TASK DETAILS:
Only a number is wanted here: the count of lines in the data below where the string "Скачать" occurs.

[Pixel coordinate grounding data]
▼

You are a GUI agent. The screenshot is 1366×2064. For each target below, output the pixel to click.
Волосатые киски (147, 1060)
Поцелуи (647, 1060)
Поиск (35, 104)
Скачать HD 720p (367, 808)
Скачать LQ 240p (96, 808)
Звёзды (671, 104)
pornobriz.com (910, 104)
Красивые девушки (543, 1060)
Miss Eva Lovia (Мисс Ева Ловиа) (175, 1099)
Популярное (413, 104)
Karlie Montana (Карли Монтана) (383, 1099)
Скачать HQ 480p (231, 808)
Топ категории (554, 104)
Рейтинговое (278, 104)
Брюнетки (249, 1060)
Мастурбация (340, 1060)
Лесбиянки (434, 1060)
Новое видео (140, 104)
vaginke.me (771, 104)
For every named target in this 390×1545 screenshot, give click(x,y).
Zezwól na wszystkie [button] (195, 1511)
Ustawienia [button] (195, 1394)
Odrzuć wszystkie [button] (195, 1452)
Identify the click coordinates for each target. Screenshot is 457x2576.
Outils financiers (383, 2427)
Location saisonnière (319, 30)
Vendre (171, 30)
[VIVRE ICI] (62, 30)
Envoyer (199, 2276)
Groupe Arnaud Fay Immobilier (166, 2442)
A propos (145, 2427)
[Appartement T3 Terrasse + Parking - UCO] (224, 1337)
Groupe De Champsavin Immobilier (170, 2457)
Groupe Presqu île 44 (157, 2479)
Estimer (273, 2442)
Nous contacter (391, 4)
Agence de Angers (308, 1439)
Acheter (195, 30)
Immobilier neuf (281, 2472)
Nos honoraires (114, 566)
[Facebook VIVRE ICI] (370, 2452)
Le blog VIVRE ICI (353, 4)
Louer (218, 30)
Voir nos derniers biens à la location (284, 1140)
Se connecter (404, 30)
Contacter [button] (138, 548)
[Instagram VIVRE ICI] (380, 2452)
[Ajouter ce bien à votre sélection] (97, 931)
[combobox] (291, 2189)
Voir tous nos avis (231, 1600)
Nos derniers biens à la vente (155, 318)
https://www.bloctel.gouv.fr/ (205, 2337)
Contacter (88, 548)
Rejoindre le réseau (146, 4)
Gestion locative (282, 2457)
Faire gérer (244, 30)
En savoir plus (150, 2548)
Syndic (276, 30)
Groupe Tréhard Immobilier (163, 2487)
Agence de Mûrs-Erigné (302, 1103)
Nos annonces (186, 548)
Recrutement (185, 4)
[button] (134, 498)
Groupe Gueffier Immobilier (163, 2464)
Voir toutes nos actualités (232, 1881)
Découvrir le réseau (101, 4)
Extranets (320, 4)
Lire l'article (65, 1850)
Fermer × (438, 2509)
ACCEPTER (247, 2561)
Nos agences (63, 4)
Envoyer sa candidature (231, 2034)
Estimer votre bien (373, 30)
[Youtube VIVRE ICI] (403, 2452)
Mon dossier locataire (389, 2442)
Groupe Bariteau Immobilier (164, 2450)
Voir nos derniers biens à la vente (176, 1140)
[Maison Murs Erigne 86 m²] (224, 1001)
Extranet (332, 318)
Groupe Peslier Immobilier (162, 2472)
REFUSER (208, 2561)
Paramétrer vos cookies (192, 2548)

▲

SOLUTION TO THIS PROBLEM:
3